Stanley also loved Dublin’s cultural and architectural heritage. No 31 is one of the few remaining Huguenot houses and he doggedly held out against the developers of the apartment blocks that surrounded the house.

In his early career as a solicitor, Stanley worked closely with leading barristers such as Séamus Sorahan SC, often on difficult cases involving republican defendants in the criminal courts and later in the Special Criminal Court.

One high-profile case in which he had an unexpected involvement was the 1975 Monasterevin siege in which Dutch industrialist Tiede Herrema was held hostage by republicans Eddie Gallagher and Marion Coyle. Stanley told of being called from his bed in the middle of the night to act as an intermediary in an attempt to have Dr Herrema released from captivity in a council house, outside of which the world's press was camped.


Devoted to Jewish faith
Stanley was especially devoted to his Jewish faith and was closely involved in all aspects of his synagogue in Terenure; he was also a founding member of the Irish Jewish Museum on Walworth Road in Portobello, and one of its life presidents.

His father, Albert, had the idea of turning the former synagogue into a museum that would celebrate Ireland’s Jewish history within the old Little Jerusalem area.

His younger brother Raphael, a barrister and diplomat, was curator of the museum, and the Siev family endowed the building in the name of their mother Edith.

Stanley’s last few years were overshadowed by the sudden death in 2009 of Raphael, with whom he had a very close bond.

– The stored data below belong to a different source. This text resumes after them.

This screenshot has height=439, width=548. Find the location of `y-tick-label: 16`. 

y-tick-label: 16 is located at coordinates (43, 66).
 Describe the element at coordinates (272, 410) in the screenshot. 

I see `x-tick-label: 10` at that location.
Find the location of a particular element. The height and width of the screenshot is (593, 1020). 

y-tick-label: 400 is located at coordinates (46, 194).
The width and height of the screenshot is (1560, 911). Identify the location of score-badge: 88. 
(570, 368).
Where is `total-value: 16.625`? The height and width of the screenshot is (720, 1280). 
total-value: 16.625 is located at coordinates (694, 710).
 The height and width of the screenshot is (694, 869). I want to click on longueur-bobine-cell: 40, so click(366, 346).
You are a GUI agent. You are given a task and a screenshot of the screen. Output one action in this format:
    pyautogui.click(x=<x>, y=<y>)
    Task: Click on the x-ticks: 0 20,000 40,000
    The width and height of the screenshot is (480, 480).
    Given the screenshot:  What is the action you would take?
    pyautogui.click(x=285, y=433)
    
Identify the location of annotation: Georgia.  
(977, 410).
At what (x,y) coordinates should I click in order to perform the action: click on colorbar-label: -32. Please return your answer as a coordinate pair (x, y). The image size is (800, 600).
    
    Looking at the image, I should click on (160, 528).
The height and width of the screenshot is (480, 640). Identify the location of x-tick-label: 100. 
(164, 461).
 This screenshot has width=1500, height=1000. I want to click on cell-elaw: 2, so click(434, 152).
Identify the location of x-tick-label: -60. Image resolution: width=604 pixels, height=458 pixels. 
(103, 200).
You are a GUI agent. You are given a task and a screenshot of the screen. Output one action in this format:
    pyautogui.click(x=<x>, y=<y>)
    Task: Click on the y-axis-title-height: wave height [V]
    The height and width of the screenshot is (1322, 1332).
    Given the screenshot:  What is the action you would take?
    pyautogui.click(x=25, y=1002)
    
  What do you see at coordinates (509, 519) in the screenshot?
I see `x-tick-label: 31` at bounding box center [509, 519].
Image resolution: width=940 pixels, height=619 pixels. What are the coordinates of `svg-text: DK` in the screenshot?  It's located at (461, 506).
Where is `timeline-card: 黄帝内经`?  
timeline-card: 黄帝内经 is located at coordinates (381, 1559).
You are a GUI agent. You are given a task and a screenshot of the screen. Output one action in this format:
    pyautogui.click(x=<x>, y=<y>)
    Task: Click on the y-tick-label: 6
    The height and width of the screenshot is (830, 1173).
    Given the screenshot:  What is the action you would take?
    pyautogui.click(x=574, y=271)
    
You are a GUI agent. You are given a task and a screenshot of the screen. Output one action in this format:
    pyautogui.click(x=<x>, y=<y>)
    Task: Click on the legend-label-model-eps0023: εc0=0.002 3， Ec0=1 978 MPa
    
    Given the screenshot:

A strong believer in remaining mentally and physically active, even in his advanced years, Stanley was a regular sight around the city he loved, on his bicycle and carrying his leather briefcase. His favourite pastimes, he said, were “cycling in the lowlands and hiking in the highlands”.

He is survived by his wife Rosel, three daughters Sarah, Raiselle, Lydia, son Donald, step-daughters Carolyn and Sharon, and also by his many grandchildren and great-grandchildren.